I'm going on vacation for a couple of weeks, and I have the option of leaving my cockatiel at home, but I'm afarid he wont get enough out of the cage time and I dont want to burden my mom since she already has a lot to do, or I can take him to stay with a friend meanwhile, so is it better for him 2 stay in a familiar place, or is it better for him to go with my friend?

He's half tame and I'm worried he will become less tame if he stays home with noone to handle him daily, on the other hand will the move bother him? and if I decide to take it to my friends place, whats the best way to drive him there, will he be hot if I cover the cage ? is it ok to have the ac on in the car? 

Thanks


----------



## cookiemonster (Dec 30, 2010)

I sometimes drop Cookie off at my mom's place where he gets lots of fun times outside of his cage. Cookie may be strange, but he was totally fine living in an unfamiliar place for up to a couple of weeks. That being said, I'd recommend your bird staying at your friend's if that's ok with her.

When I go to my mom's house, it's a 2.5 hour drive with Cookie. What I do is I make sure he eats and drinks until he's full right before the drive, I empty his cage of EVERYTHING (including water and food and toys) because things tend to fly everywhere in the car on a bumpy road. Instead, put something like fresh herbs in the cage like cilantro or parsley. 

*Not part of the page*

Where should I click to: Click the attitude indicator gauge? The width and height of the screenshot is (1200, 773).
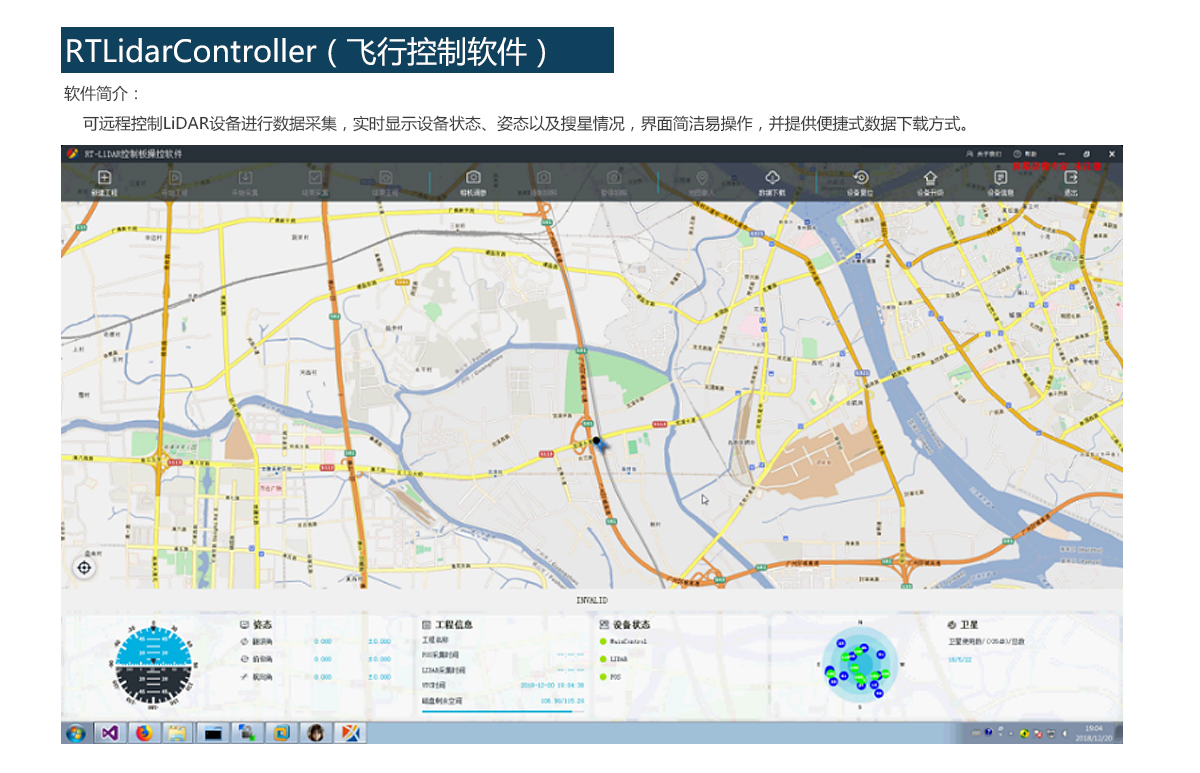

And, this may be mean, but I keep Cookie up a couple of hours past his bedtime the night before. In the car, I put a blanket over the cage and he SLEEPS the whole way. :] So nice. 

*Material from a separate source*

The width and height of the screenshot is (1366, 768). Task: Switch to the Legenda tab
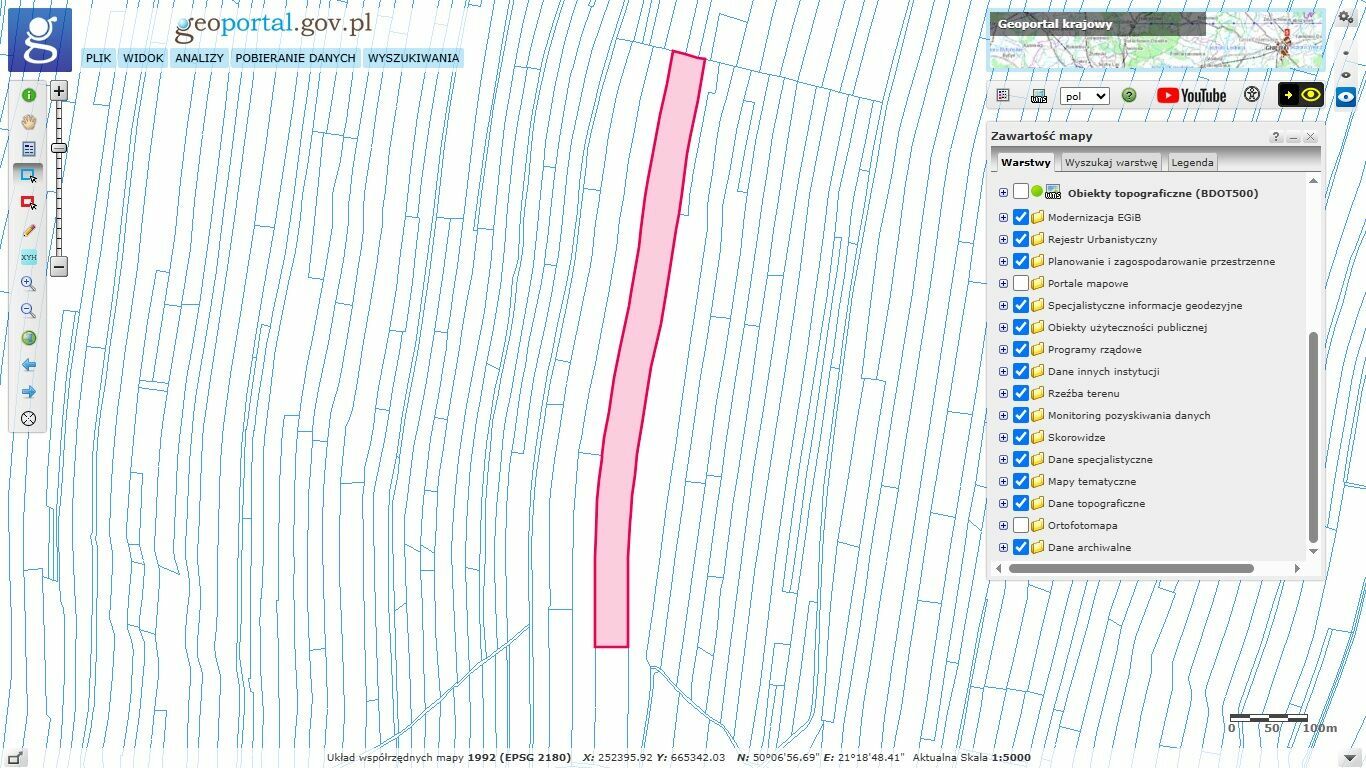1192,162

I don't know why AC would ever be a problem though...


----------



## Valpo (Apr 22, 2011)

If I was going on long term vacation (4 days or more) I would leave Louise with my mom (who's got plenty of tiels of her own). 

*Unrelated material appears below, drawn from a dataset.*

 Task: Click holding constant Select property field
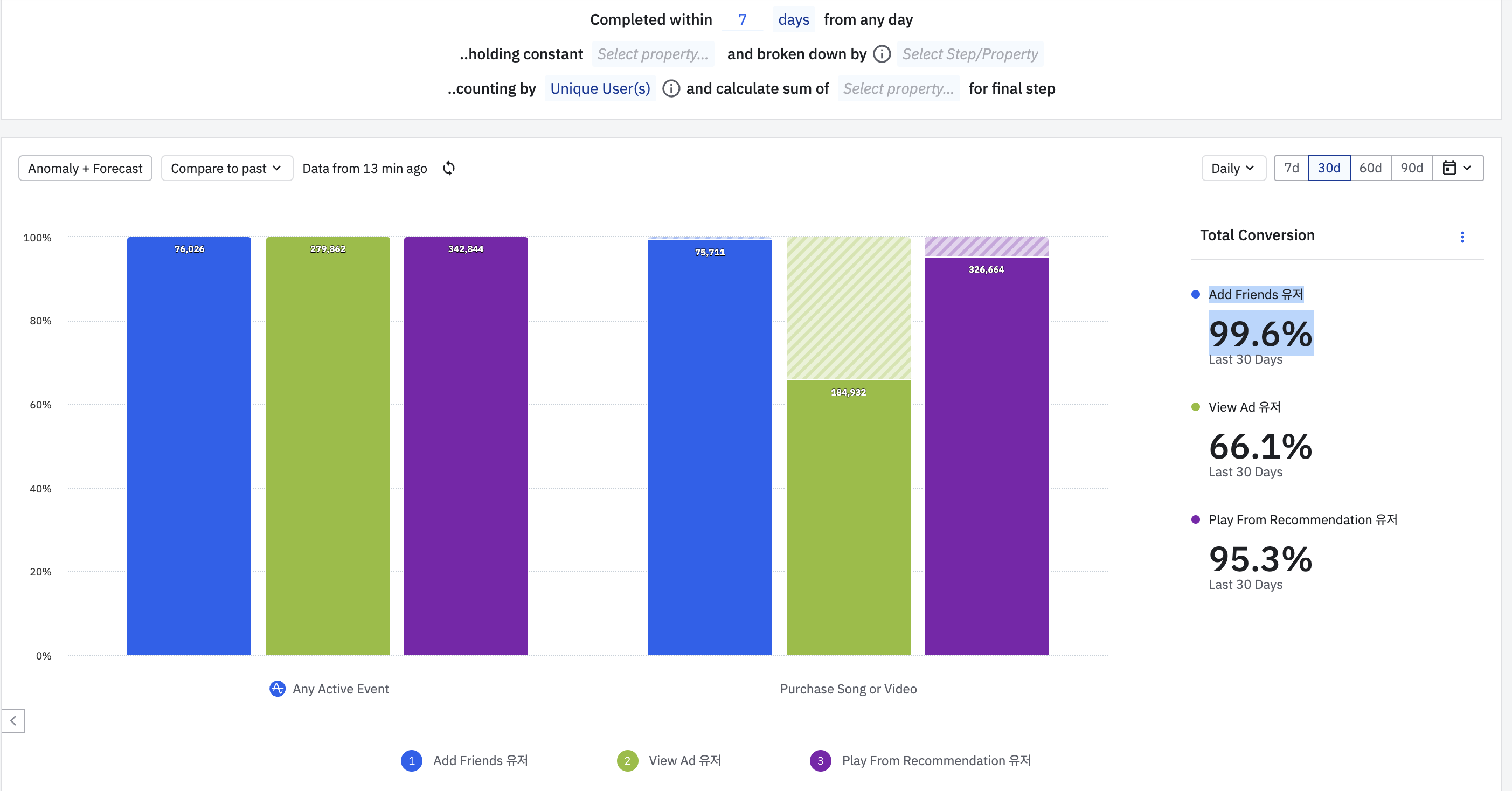click(653, 54)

If I was going to be gone 3 days or less I would just leave Louise at home and have my mom come and feed her and give her fresh water. 

I don't think I would take a bird on vacation with me. But thats just me.


----------



## Jac249 (May 19, 2011)

We dropped Tia off at the in laws when we went away for a week. The poor thing looked so heartbroken to be left there. She was so mad at us. Then we came back and if I'd walk away she'd fret terribly. I felt so bad. Luckily once we got her home she calmed down. It stressed her heaps to be away but at least she was in good hands and had someone to talk to throughout the day rather than just having someone for 20 mins while they do her food/water.


----------



## MeanneyFids (Aug 24, 2010)

i agree with Jac249 on this one


----------